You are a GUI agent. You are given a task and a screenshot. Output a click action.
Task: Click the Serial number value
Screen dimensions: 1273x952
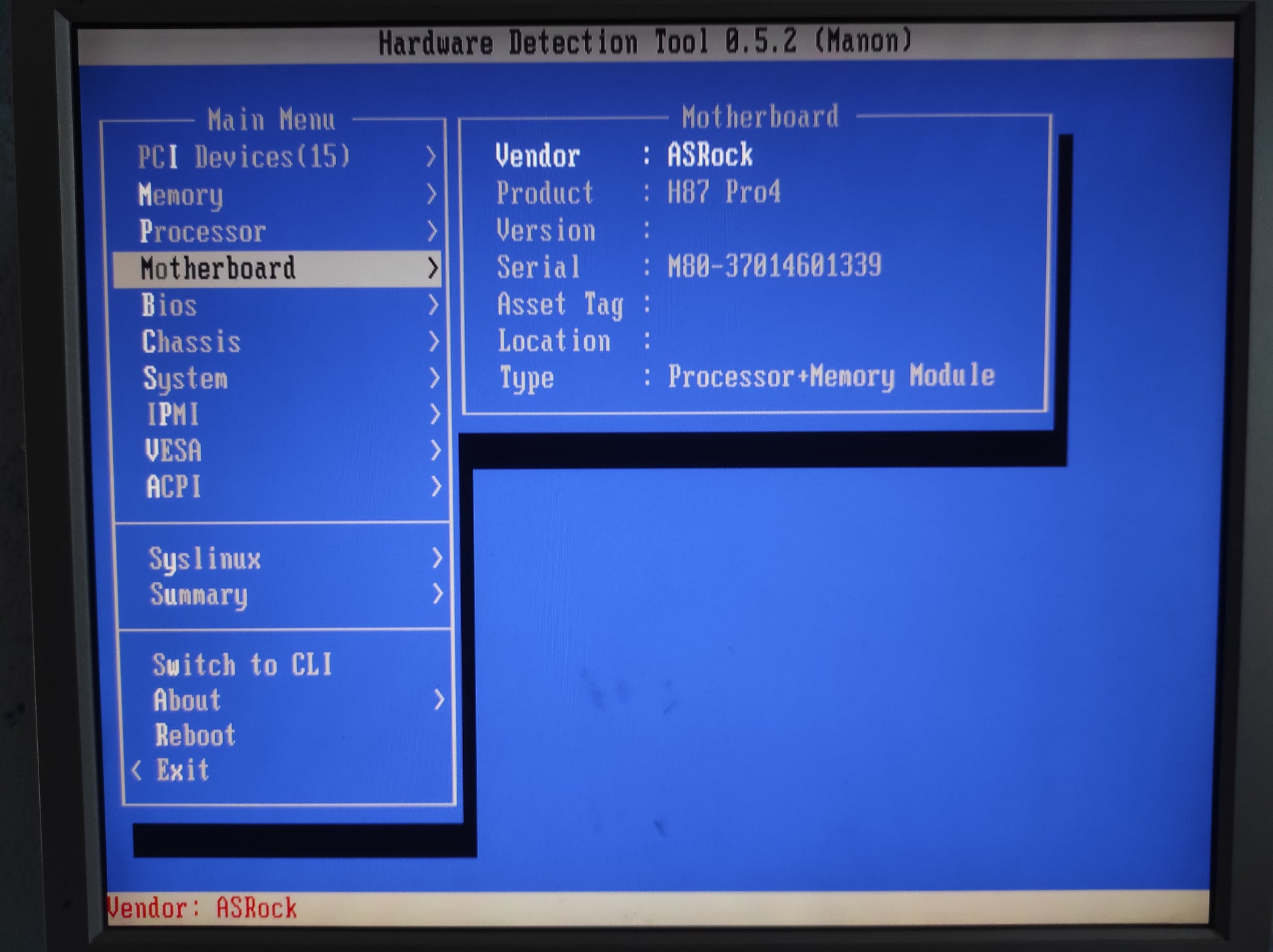(x=775, y=266)
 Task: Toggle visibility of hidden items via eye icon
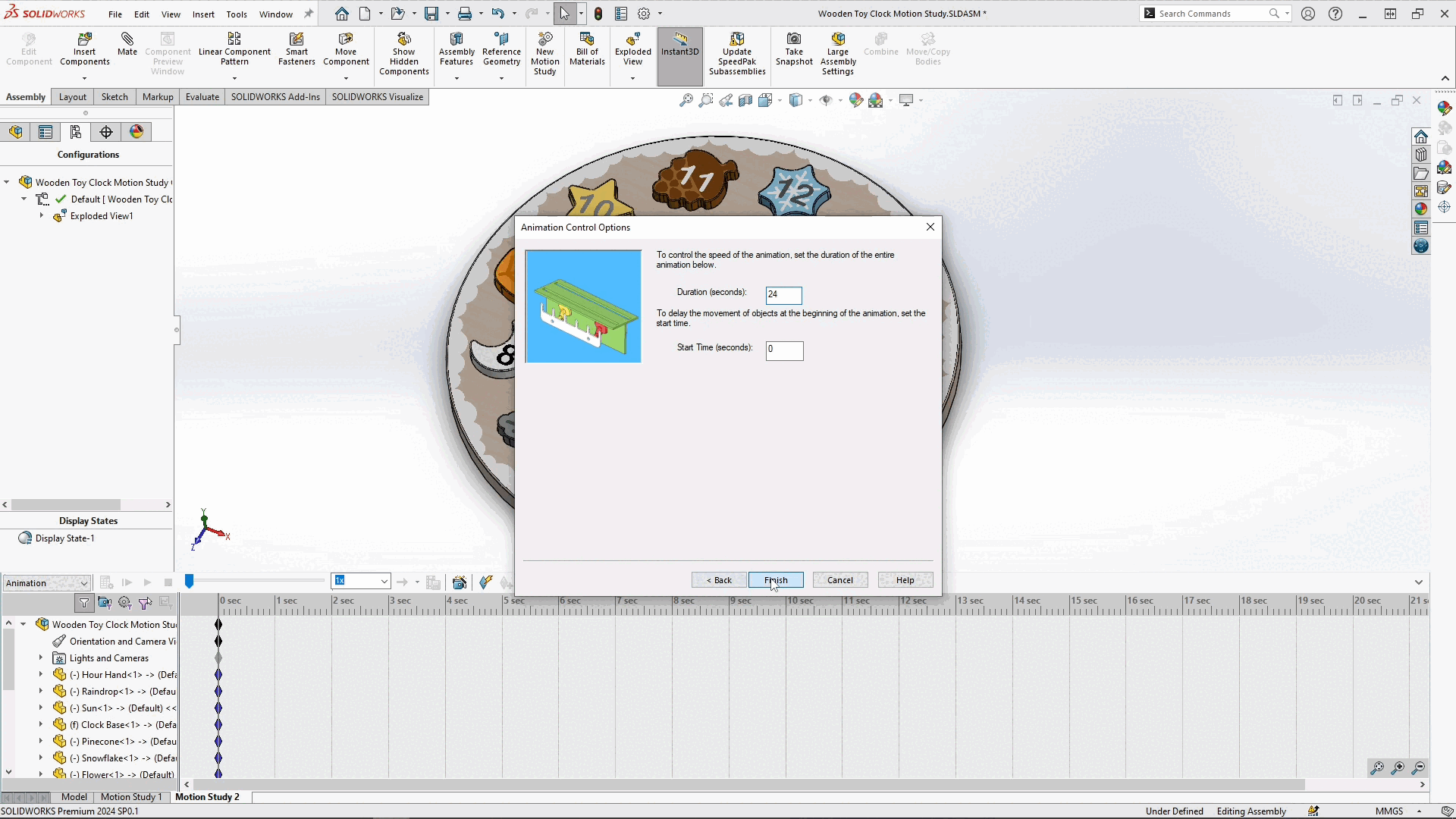coord(826,99)
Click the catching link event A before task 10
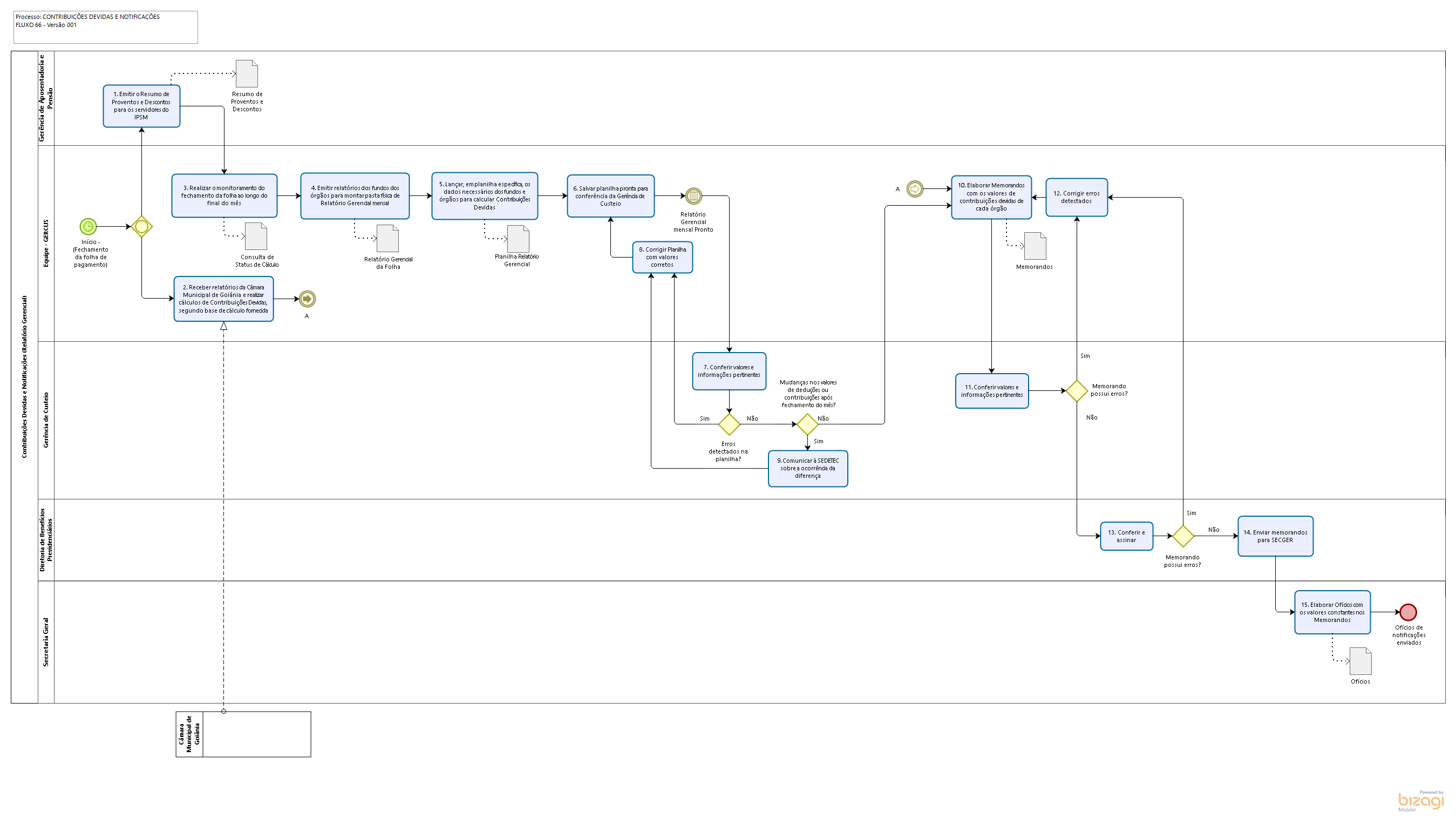The height and width of the screenshot is (818, 1456). (915, 189)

● **What you will do**
Repeat the line containing "Task: Click the Serial number value" and every line after it up to the end of the material above, exactly as they stand, minus the pictures.

● **Output for this task**
Task: Click the Serial number value
Screen dimensions: 1273x952
(x=775, y=266)
 Task: Toggle visibility of hidden items via eye icon
coord(826,99)
Click the catching link event A before task 10
The height and width of the screenshot is (818, 1456). (915, 189)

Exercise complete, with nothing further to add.